Required action:
Since pictures are not part of the copy, please output only the lines from the one with "The image size" through the end of the data below, exactly as written.

Given information:
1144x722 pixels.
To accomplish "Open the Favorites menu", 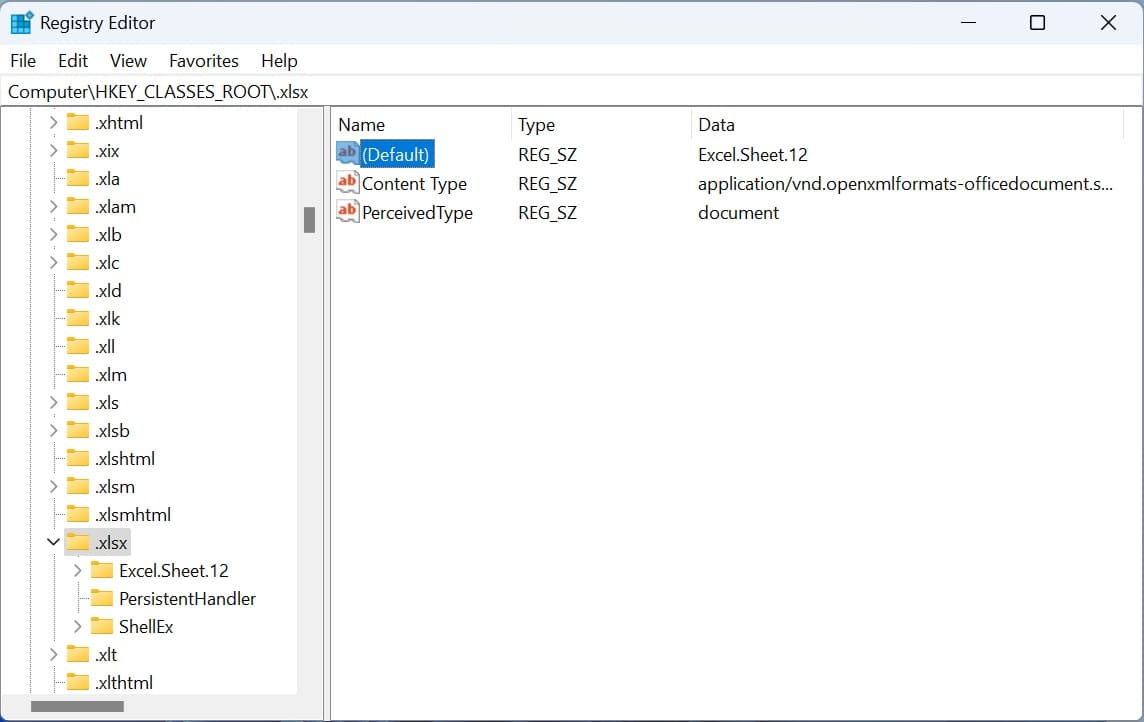I will (204, 61).
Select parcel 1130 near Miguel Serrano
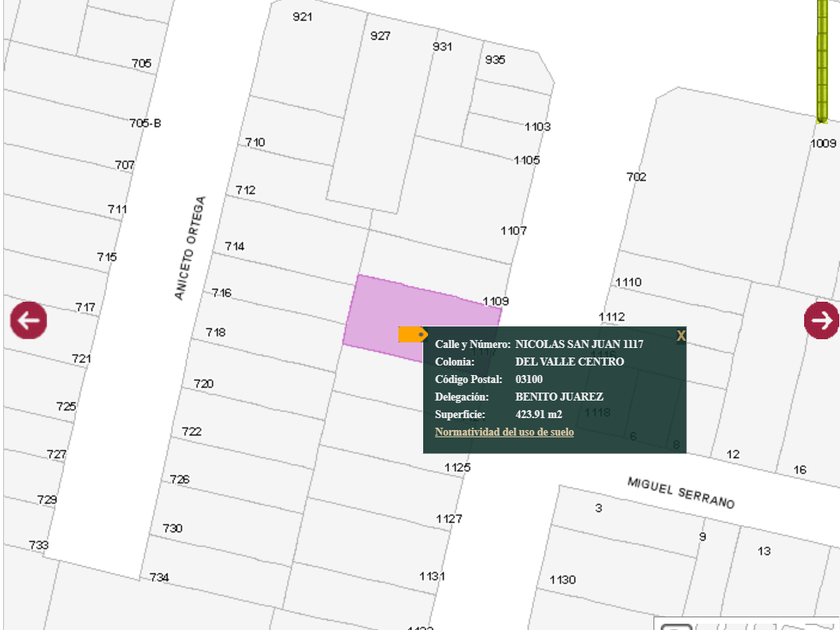840x630 pixels. tap(562, 580)
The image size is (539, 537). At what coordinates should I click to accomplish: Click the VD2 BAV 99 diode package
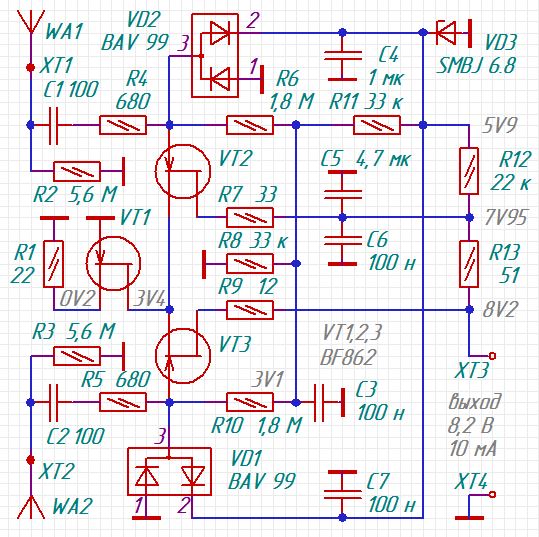coord(215,56)
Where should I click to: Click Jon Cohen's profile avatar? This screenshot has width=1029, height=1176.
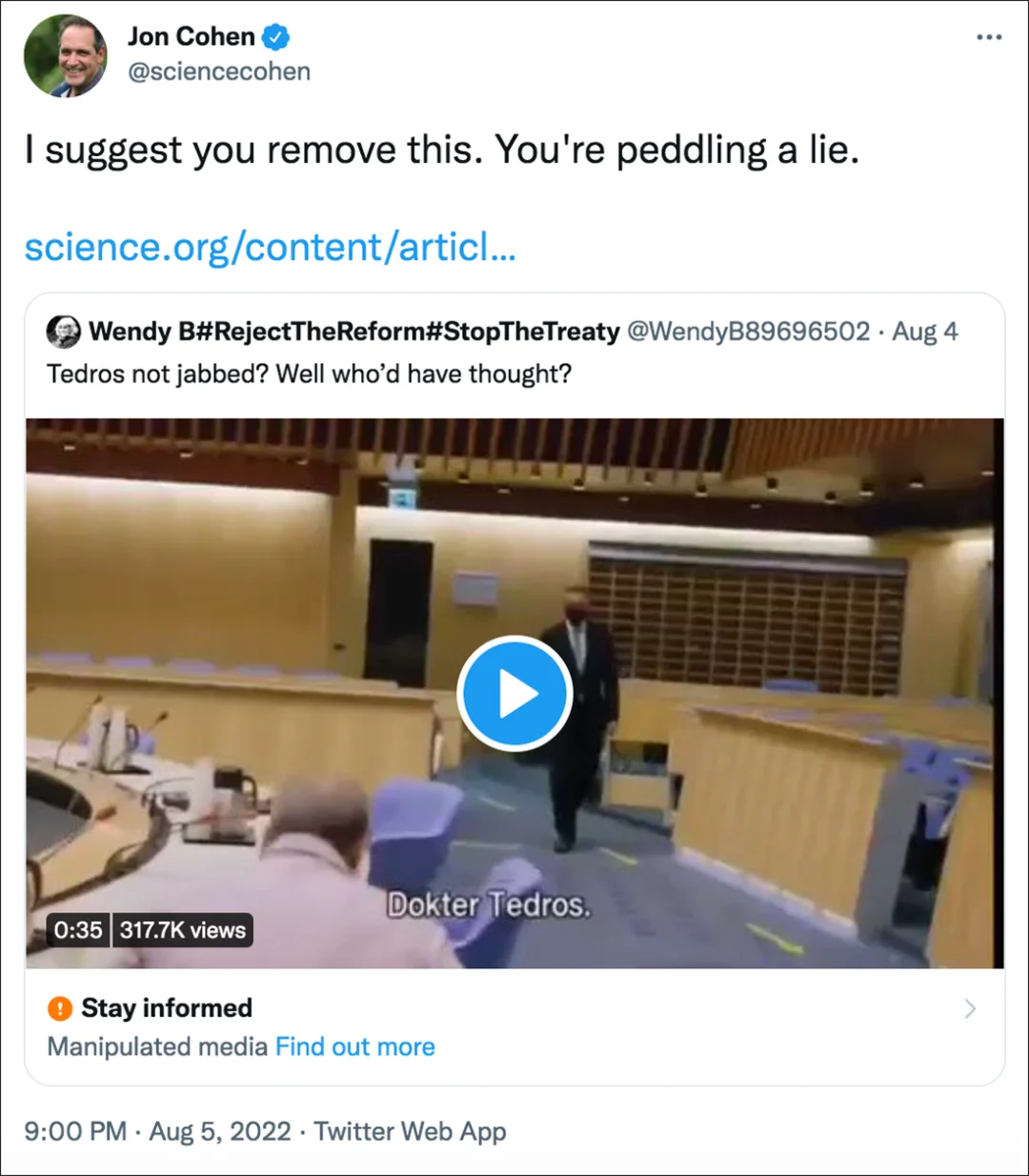point(65,55)
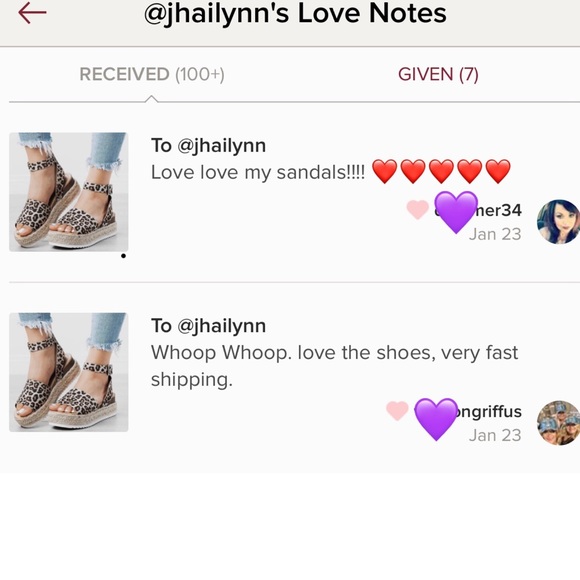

Result:
The image size is (539, 537). At what coordinates should I click to accomplish: Click the VD2 BAV 99 diode package
coord(215,56)
Where should I click to: Click Jon Cohen's profile avatar? This screenshot has width=1029, height=1176.
point(65,55)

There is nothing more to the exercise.